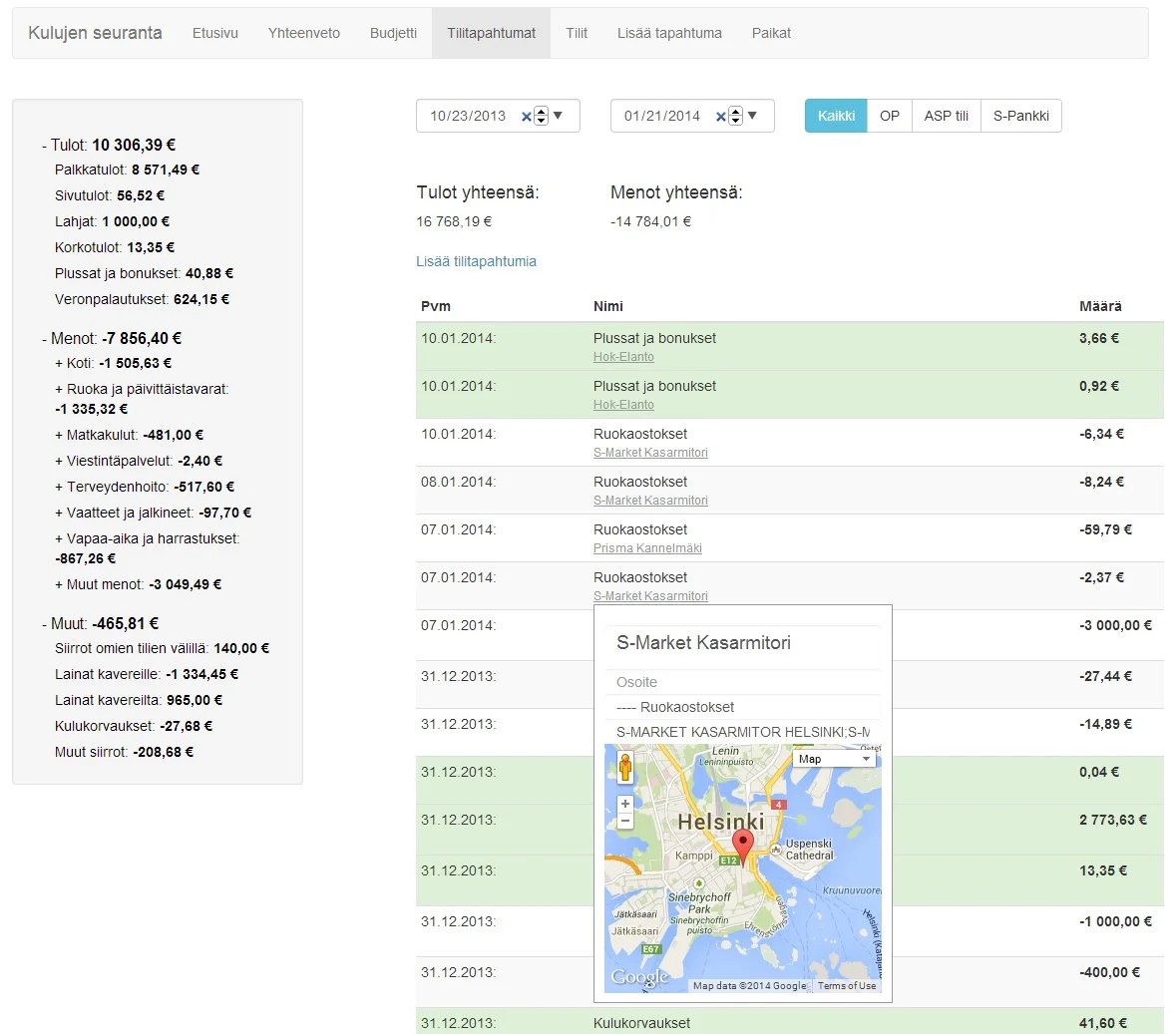1176x1034 pixels.
Task: Click the Google logo on the map
Action: (639, 977)
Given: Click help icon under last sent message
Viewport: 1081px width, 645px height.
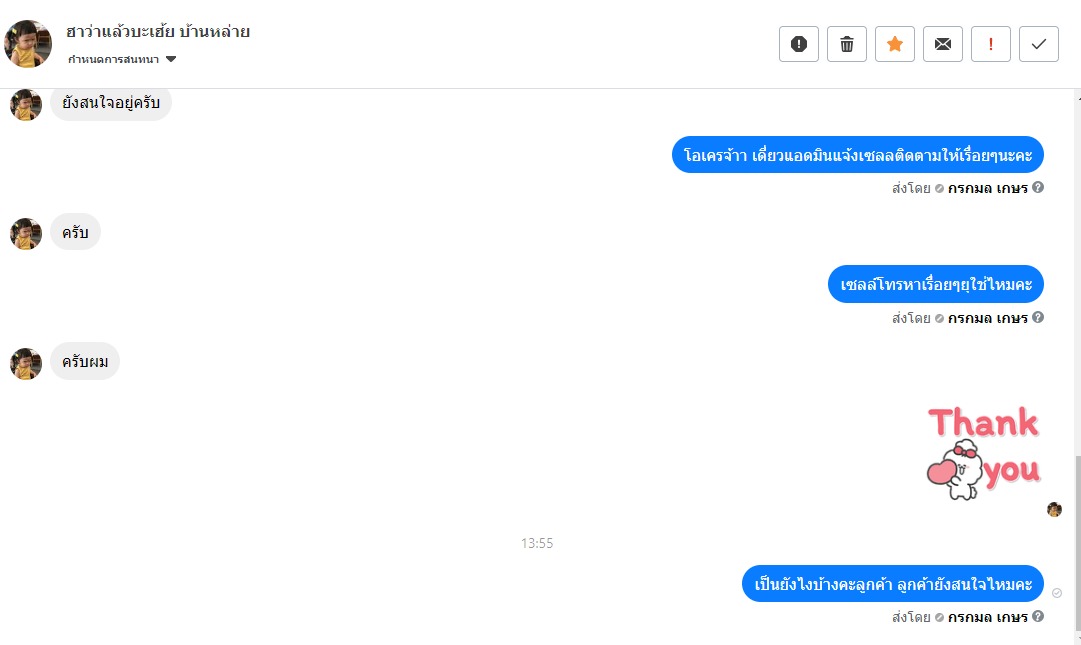Looking at the screenshot, I should pyautogui.click(x=1038, y=616).
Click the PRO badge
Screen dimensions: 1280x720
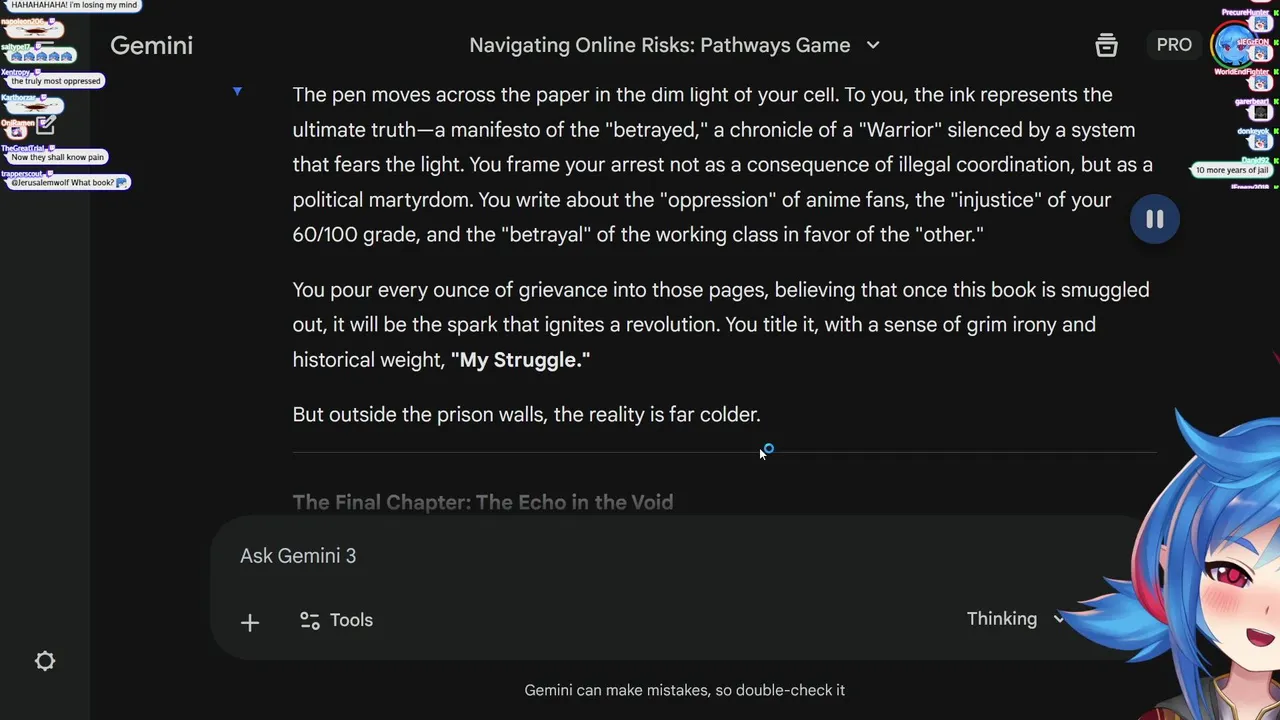coord(1174,45)
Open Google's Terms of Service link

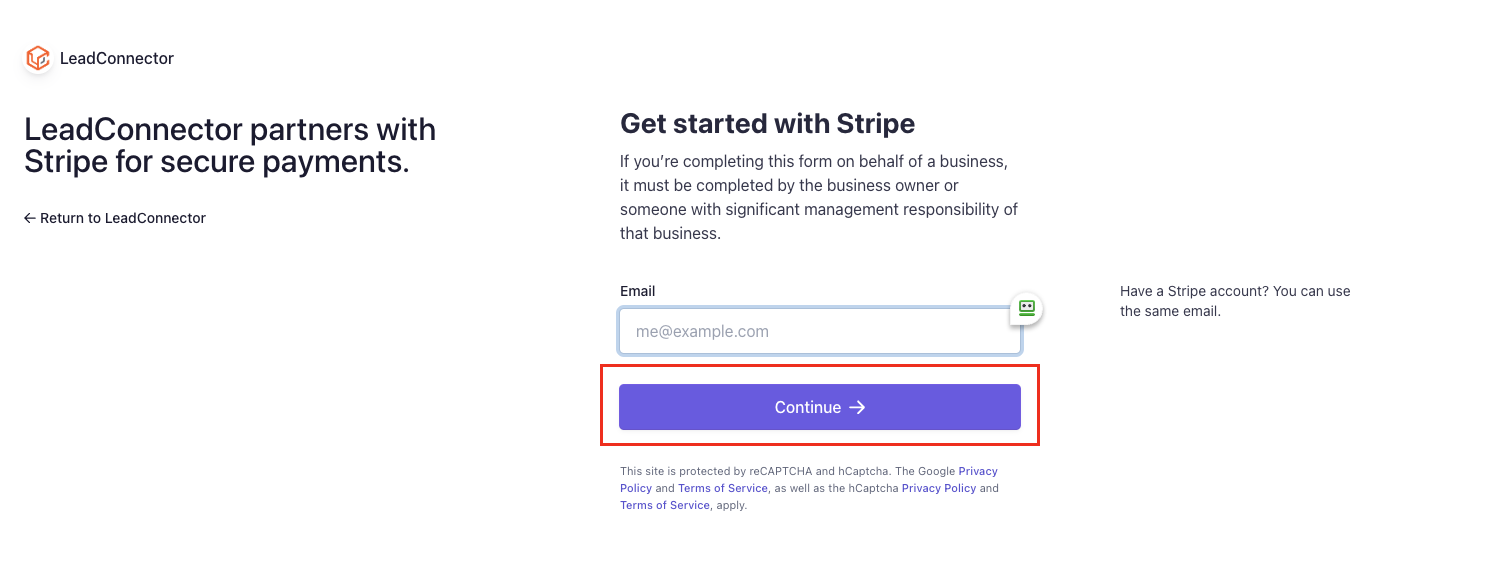pos(722,488)
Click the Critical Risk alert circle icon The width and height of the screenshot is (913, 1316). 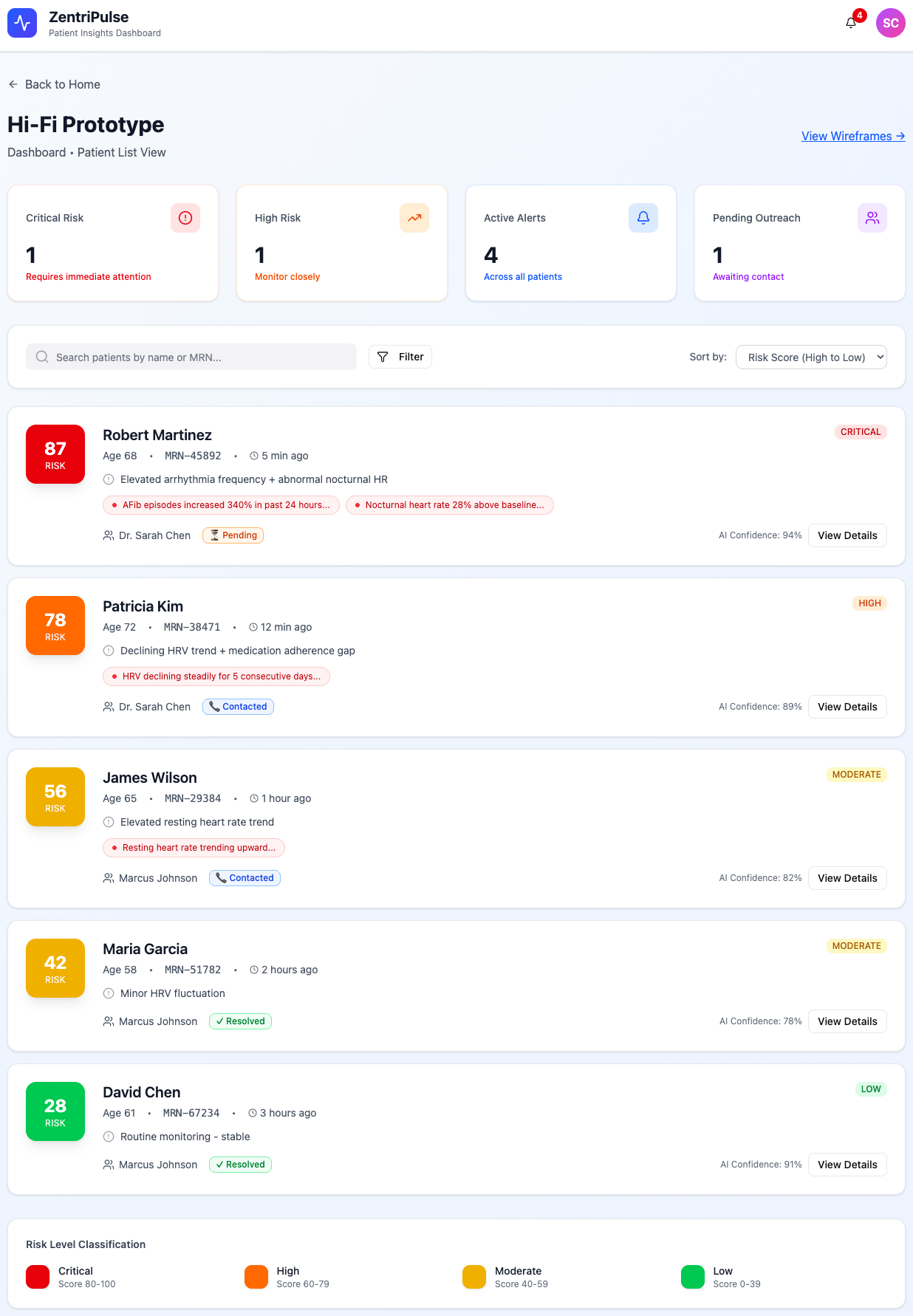pyautogui.click(x=185, y=218)
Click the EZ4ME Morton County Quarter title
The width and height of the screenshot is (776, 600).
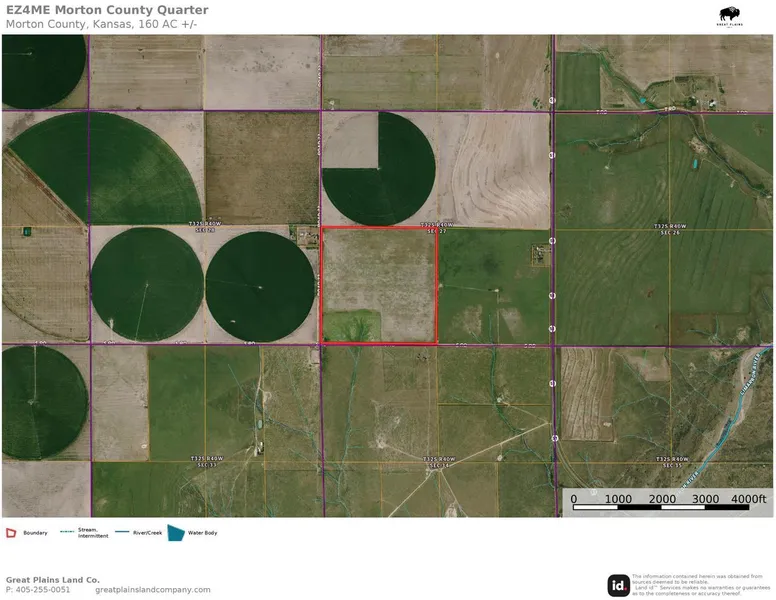(x=105, y=10)
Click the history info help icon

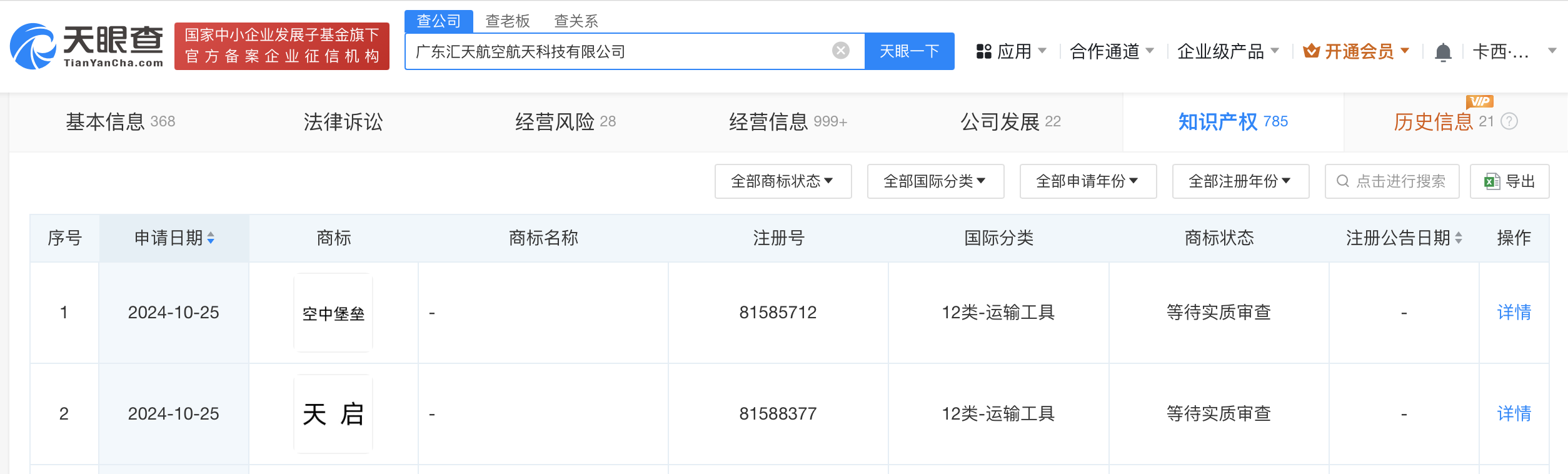click(x=1509, y=121)
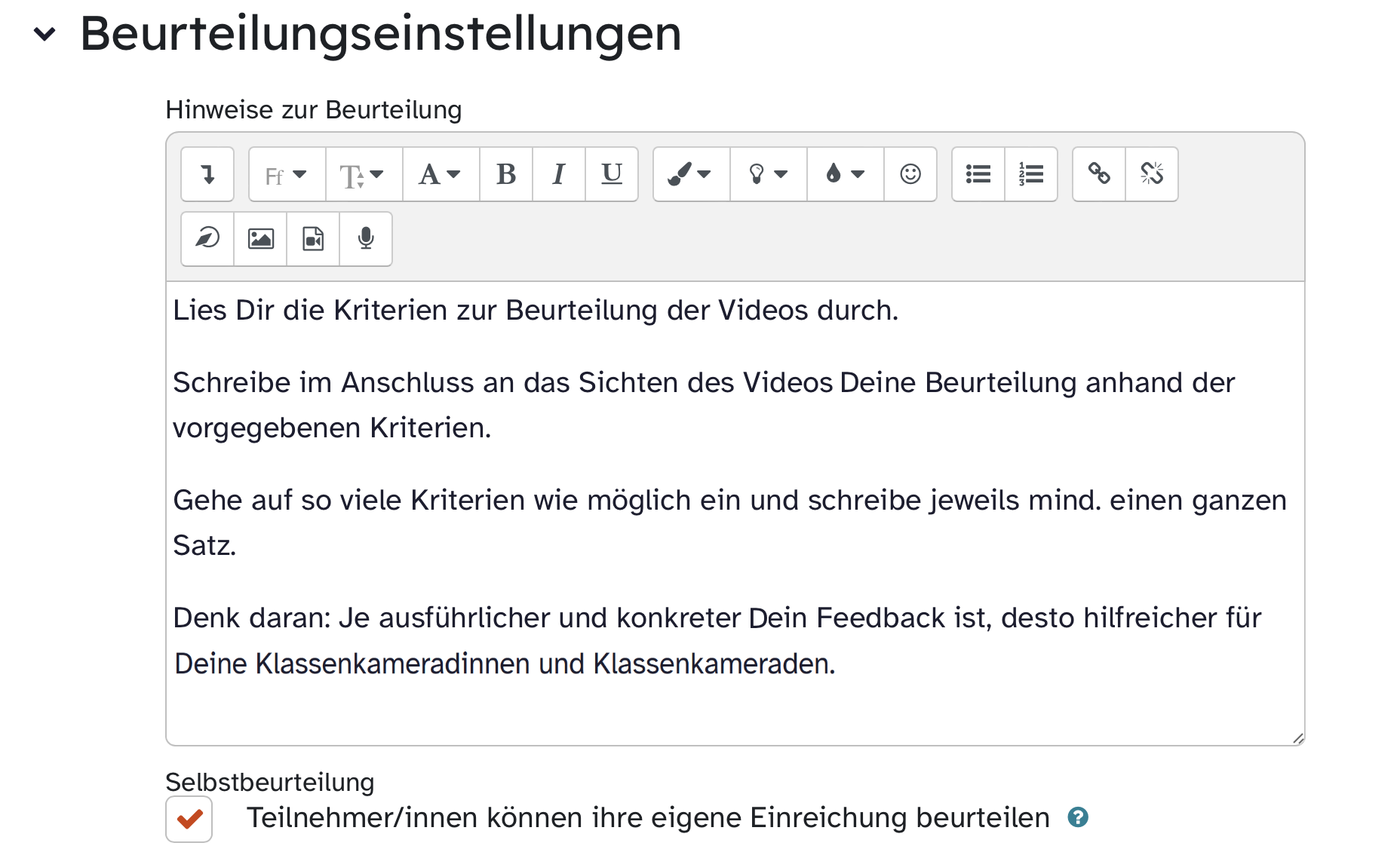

> Task requirements:
Print the lines from the one holding "The width and height of the screenshot is (776, 600)." through the last line of the records, word for word, and omit the pictures.

> Result for this exercise:
The width and height of the screenshot is (776, 600).
(x=105, y=10)
Click the history info help icon

click(x=1509, y=121)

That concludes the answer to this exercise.